_EXCERPT_.
The real problems start when you don’t have a desk or a phone, right? Actually, that’s just more of an inconvenience and they normally figure out the phone and desk thing pretty quickly.  Then you’re off and running right?

Actually…not so fast! You haven’t gone through any training, you don’t know who your peers are or where you can get information, or even what your manager’s goals and expectations are.

Dilbert Onboarding

Most people think of onboarding as the tasks and activities associated with getting someone ready to start a new job. While that’s certainly part of the onboarding process, one of my favorite definitions of onboarding comes from one of our TalentTalk Book Club chapters, Successful Onboarding.

“Successful Onboarding is not simply an improved orientation to the organization. It is a total system for success that is woven into the entire experience in the course of your new hires’ first year and beyond.

This really hits the mark for me, probably even more so because over the last six months I’ve had the opportunity to moderate 4 separate onboarding symposiums around the U.S. with current SilkRoad RedCarpet onboarding customers. In total, I worked with about 25 different companies ranging in size and industry from smaller companies like Juniper Networks to large enterprises like Bay and Manpower.

_DATA EXTRACT_.
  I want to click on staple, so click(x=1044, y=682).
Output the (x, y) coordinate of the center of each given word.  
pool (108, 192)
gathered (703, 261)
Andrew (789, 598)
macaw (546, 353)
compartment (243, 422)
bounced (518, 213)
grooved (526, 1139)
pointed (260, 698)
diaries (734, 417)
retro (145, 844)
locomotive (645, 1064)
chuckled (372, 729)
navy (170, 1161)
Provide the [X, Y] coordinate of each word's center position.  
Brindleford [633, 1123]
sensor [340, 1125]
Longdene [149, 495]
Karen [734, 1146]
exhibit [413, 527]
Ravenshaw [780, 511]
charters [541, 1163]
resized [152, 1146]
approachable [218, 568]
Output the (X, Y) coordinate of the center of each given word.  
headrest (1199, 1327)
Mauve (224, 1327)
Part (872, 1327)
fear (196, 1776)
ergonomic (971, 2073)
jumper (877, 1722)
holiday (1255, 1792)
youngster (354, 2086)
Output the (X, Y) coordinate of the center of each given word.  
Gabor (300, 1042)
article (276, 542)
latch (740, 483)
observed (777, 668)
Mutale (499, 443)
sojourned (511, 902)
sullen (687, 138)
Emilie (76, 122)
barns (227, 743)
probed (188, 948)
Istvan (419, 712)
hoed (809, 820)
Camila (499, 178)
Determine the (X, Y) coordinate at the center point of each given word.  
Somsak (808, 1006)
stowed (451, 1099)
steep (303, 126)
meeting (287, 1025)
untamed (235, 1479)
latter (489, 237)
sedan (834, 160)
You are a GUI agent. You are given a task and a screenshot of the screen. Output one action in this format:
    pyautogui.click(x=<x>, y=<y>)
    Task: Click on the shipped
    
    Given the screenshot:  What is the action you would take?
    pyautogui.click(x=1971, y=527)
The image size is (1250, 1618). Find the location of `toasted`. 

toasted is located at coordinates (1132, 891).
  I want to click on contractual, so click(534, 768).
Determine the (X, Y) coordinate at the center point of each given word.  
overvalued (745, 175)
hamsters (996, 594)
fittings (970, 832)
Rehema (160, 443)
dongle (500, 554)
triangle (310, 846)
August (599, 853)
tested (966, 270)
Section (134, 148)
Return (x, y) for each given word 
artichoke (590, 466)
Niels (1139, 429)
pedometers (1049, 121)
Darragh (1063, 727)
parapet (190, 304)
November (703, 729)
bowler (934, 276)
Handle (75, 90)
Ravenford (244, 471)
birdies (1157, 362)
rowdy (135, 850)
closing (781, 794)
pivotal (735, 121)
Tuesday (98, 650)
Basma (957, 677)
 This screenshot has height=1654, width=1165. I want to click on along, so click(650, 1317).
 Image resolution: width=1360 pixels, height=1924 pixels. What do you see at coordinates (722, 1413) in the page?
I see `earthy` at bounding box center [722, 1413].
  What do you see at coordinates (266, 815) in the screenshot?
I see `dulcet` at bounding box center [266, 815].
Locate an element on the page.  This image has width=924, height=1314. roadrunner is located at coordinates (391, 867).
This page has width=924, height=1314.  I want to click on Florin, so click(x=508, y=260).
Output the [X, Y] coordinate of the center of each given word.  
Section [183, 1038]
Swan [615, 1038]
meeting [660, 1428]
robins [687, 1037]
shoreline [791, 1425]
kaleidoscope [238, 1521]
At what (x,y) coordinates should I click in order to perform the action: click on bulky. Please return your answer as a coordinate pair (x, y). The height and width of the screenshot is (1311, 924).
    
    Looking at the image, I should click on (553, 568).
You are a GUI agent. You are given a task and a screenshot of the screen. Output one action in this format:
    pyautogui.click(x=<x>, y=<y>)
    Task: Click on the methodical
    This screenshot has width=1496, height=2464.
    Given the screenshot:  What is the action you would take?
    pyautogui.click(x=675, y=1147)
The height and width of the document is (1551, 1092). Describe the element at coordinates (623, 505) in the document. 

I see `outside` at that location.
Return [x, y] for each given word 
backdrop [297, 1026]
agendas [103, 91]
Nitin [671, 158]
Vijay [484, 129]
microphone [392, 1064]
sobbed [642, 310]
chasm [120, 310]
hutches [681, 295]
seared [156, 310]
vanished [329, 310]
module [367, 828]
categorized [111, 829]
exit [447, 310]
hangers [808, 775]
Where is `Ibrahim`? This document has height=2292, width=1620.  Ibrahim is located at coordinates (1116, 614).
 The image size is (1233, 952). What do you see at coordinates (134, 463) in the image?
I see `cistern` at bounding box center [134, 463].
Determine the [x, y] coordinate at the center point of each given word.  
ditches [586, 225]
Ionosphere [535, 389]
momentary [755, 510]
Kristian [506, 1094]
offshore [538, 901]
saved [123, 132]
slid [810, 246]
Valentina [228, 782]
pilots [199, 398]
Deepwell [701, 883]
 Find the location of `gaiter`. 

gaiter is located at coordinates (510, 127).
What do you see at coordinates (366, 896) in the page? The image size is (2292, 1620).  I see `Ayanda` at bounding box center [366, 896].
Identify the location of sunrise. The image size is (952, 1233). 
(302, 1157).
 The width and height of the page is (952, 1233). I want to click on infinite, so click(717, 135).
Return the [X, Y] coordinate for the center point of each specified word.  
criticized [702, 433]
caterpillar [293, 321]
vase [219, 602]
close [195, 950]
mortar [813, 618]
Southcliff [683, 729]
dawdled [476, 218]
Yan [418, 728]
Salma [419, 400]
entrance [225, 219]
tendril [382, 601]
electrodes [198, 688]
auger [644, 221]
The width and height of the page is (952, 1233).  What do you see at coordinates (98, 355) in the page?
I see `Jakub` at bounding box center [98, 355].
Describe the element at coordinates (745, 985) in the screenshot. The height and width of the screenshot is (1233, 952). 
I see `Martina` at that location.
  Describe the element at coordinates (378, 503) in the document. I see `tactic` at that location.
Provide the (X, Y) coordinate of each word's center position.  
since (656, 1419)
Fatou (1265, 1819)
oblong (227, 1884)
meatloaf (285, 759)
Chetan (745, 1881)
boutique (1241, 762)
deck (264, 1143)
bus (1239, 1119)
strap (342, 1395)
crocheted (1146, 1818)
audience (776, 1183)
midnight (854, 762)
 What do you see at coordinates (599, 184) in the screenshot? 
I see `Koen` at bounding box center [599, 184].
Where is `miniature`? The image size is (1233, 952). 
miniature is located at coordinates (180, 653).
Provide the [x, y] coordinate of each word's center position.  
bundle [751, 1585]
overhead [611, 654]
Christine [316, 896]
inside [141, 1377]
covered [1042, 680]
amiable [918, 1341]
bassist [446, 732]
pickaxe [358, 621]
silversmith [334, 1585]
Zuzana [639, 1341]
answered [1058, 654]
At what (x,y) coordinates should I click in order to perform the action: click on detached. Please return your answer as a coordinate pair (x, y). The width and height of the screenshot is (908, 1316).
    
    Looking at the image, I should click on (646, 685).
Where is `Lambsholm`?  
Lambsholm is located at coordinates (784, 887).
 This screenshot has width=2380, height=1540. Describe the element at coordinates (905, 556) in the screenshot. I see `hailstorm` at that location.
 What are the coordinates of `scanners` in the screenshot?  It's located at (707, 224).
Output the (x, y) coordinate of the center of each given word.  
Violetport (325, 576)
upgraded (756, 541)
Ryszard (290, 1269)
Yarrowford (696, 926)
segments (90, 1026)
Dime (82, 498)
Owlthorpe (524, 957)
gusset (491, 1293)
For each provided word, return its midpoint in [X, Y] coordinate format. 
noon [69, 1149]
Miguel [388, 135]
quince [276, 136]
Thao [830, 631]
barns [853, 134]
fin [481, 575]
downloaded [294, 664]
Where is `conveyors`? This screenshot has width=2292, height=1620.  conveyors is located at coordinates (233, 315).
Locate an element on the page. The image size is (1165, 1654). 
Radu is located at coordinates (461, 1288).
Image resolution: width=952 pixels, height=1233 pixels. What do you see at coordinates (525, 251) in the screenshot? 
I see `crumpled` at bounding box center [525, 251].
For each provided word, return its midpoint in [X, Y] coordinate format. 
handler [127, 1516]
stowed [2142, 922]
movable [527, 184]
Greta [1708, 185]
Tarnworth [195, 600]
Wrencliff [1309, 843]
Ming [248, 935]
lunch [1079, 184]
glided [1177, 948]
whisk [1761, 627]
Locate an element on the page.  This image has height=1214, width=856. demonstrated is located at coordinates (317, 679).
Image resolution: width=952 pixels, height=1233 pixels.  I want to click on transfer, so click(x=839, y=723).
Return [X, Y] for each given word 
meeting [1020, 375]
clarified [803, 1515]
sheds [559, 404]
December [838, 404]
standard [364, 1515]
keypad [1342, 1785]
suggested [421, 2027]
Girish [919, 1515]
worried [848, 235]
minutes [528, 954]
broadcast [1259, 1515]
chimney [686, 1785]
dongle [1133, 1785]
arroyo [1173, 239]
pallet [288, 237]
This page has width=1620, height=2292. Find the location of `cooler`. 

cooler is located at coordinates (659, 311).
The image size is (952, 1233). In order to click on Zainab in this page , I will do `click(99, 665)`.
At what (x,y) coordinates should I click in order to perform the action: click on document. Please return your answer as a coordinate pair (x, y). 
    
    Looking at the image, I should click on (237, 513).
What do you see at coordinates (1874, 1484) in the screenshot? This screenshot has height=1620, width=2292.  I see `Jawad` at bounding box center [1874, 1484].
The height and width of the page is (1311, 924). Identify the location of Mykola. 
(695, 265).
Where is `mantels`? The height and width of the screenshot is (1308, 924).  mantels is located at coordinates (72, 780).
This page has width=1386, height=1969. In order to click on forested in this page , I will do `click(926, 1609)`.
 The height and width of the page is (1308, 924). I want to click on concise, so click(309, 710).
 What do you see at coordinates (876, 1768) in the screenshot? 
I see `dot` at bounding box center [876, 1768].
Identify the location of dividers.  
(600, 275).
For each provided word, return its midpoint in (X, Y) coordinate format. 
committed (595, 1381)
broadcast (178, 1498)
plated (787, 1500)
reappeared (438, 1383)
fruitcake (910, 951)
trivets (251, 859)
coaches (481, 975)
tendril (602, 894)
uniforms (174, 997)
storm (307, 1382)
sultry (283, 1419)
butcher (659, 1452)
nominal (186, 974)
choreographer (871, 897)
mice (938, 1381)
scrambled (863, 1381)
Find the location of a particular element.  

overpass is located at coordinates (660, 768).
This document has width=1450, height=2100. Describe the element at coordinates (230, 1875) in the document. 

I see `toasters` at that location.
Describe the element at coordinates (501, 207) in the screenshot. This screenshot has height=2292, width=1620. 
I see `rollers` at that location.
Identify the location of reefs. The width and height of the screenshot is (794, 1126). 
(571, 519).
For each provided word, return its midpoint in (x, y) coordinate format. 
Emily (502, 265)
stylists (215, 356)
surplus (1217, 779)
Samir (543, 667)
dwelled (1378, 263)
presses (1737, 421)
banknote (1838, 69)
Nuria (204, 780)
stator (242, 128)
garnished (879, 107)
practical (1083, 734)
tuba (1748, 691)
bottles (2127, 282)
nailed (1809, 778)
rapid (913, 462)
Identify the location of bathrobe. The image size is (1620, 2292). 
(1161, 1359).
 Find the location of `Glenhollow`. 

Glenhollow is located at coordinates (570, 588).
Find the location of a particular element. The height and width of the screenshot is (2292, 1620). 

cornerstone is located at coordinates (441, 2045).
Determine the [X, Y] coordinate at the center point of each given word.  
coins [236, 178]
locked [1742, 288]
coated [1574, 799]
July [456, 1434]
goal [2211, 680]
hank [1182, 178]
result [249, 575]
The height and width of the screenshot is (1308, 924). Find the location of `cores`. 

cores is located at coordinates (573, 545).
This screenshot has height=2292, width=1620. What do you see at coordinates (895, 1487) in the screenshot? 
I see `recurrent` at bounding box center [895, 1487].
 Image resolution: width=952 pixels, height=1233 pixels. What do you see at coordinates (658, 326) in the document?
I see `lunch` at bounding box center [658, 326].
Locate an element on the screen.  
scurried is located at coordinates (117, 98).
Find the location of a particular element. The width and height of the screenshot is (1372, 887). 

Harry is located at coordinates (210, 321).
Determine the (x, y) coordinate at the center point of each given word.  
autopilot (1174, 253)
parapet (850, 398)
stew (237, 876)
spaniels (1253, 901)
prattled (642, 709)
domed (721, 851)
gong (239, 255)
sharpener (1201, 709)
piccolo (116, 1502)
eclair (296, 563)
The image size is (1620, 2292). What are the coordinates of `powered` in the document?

_ACTION ITEM 1_. Repeat word for word the part of the onboarding passage that begins at the words containing "This really hits" and ends after "Bay and Manpower.".
_ACTION ITEM 2_. Write what comes next in the onboarding passage, picking up after its last sentence.
The entries have no connection to the onboarding passage.

_EXPECTED ANSWER 1_.
This really hits the mark for me, probably even more so because over the last six months I’ve had the opportunity to moderate 4 separate onboarding symposiums around the U.S. with current SilkRoad RedCarpet onboarding customers. In total, I worked with about 25 different companies ranging in size and industry from smaller companies like Juniper Networks to large enterprises like Bay and Manpower.

_EXPECTED ANSWER 2_.
They all had a common theme and, of course, going green and saving money on shipping were great, but they were all thinking much more strategically about the impact onboarding had on their company. There were using terms like engage, inspire, inform, and connect.  These companies understood that with onboarding and life event management the impact is enormous:

  • Create positive & memorable experience
  • Affirm decision to join
  • Accelerate time to contribution
  • Increased performance
  • Increase retention

I think the biggest takeaway companies can have from these sessions is understanding that successful organizations are able to positively impact their employee engagement, performance, and retention strategies by creating a formal onboarding process that’s more strategic in nature and goes beyond the automation of simple form and checklist management, and delivers the right content to the right people at the right time.